[Stored items]
☆ ☆ ☆ ☆
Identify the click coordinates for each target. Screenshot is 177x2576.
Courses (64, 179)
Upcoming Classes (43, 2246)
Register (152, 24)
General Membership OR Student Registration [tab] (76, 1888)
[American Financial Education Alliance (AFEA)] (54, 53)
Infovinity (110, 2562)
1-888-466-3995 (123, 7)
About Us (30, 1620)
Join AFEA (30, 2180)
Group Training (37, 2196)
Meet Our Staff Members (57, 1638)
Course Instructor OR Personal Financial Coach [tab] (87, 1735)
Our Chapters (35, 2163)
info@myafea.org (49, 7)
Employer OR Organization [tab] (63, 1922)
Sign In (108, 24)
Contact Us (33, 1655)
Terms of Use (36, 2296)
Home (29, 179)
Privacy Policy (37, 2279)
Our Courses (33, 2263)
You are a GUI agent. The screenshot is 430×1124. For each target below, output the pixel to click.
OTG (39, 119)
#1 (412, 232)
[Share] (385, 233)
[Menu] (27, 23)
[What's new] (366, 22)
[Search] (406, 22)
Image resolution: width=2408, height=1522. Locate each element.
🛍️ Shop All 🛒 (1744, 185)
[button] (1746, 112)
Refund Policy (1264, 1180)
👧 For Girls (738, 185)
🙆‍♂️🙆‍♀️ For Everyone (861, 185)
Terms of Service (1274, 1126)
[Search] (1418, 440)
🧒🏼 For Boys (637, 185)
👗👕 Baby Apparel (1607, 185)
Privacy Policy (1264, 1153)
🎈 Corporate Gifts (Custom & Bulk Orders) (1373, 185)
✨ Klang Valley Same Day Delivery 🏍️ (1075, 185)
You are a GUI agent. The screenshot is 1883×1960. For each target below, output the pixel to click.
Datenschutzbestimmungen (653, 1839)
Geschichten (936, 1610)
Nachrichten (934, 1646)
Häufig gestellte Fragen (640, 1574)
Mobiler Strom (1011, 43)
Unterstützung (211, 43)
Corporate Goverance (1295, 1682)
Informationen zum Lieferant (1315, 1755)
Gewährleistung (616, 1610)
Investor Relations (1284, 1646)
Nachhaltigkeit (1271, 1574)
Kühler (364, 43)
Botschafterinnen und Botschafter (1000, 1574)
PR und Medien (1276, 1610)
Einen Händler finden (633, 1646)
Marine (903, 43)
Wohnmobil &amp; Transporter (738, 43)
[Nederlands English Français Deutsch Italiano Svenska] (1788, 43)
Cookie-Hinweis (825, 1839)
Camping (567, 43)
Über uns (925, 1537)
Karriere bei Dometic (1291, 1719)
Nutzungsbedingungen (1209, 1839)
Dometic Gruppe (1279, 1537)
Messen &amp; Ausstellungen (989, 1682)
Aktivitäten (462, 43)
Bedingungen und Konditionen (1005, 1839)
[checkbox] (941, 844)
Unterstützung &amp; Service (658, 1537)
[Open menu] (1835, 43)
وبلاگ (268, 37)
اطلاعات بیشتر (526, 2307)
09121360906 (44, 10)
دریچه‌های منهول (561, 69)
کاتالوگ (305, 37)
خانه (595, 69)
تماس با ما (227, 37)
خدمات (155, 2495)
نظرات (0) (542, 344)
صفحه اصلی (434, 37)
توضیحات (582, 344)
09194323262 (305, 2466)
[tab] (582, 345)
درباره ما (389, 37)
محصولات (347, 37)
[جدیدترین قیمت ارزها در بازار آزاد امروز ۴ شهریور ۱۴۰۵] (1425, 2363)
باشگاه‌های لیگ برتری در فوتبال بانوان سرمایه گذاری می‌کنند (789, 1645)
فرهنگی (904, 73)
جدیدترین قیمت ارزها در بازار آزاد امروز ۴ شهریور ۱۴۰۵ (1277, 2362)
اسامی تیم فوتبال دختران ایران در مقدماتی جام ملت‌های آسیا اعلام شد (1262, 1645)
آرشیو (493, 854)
☆ ☆ ☆ ☆
• Exercise: Give back every line of the data exactly.

• Output for this task:
Identify the click coordinates for each target. Screenshot is 177x2576.
Courses (64, 179)
Upcoming Classes (43, 2246)
Register (152, 24)
General Membership OR Student Registration [tab] (76, 1888)
[American Financial Education Alliance (AFEA)] (54, 53)
Infovinity (110, 2562)
1-888-466-3995 (123, 7)
About Us (30, 1620)
Join AFEA (30, 2180)
Group Training (37, 2196)
Meet Our Staff Members (57, 1638)
Course Instructor OR Personal Financial Coach [tab] (87, 1735)
Our Chapters (35, 2163)
info@myafea.org (49, 7)
Employer OR Organization [tab] (63, 1922)
Sign In (108, 24)
Contact Us (33, 1655)
Terms of Use (36, 2296)
Home (29, 179)
Privacy Policy (37, 2279)
Our Courses (33, 2263)
You are a GUI agent. The screenshot is 430×1124. For each target below, output the pixel to click.
OTG (39, 119)
#1 (412, 232)
[Share] (385, 233)
[Menu] (27, 23)
[What's new] (366, 22)
[Search] (406, 22)
Image resolution: width=2408, height=1522. Locate each element.
🛍️ Shop All 🛒 (1744, 185)
[button] (1746, 112)
Refund Policy (1264, 1180)
👧 For Girls (738, 185)
🙆‍♂️🙆‍♀️ For Everyone (861, 185)
Terms of Service (1274, 1126)
[Search] (1418, 440)
🧒🏼 For Boys (637, 185)
👗👕 Baby Apparel (1607, 185)
Privacy Policy (1264, 1153)
🎈 Corporate Gifts (Custom & Bulk Orders) (1373, 185)
✨ Klang Valley Same Day Delivery 🏍️ (1075, 185)
You are a GUI agent. The screenshot is 1883×1960. For each target below, output the pixel to click.
Datenschutzbestimmungen (653, 1839)
Geschichten (936, 1610)
Nachrichten (934, 1646)
Häufig gestellte Fragen (640, 1574)
Mobiler Strom (1011, 43)
Unterstützung (211, 43)
Corporate Goverance (1295, 1682)
Informationen zum Lieferant (1315, 1755)
Gewährleistung (616, 1610)
Investor Relations (1284, 1646)
Nachhaltigkeit (1271, 1574)
Kühler (364, 43)
Botschafterinnen und Botschafter (1000, 1574)
PR und Medien (1276, 1610)
Einen Händler finden (633, 1646)
Marine (903, 43)
Wohnmobil &amp; Transporter (738, 43)
[Nederlands English Français Deutsch Italiano Svenska] (1788, 43)
Cookie-Hinweis (825, 1839)
Camping (567, 43)
Über uns (925, 1537)
Karriere bei Dometic (1291, 1719)
Nutzungsbedingungen (1209, 1839)
Dometic Gruppe (1279, 1537)
Messen &amp; Ausstellungen (989, 1682)
Aktivitäten (462, 43)
Bedingungen und Konditionen (1005, 1839)
[checkbox] (941, 844)
Unterstützung &amp; Service (658, 1537)
[Open menu] (1835, 43)
وبلاگ (268, 37)
اطلاعات بیشتر (526, 2307)
09121360906 (44, 10)
دریچه‌های منهول (561, 69)
کاتالوگ (305, 37)
خانه (595, 69)
تماس با ما (227, 37)
خدمات (155, 2495)
نظرات (0) (542, 344)
صفحه اصلی (434, 37)
توضیحات (582, 344)
09194323262 (305, 2466)
[tab] (582, 345)
درباره ما (389, 37)
محصولات (347, 37)
[جدیدترین قیمت ارزها در بازار آزاد امروز ۴ شهریور ۱۴۰۵] (1425, 2363)
باشگاه‌های لیگ برتری در فوتبال بانوان سرمایه گذاری می‌کنند (789, 1645)
فرهنگی (904, 73)
جدیدترین قیمت ارزها در بازار آزاد امروز ۴ شهریور ۱۴۰۵ (1277, 2362)
اسامی تیم فوتبال دختران ایران در مقدماتی جام ملت‌های آسیا اعلام شد (1262, 1645)
آرشیو (493, 854)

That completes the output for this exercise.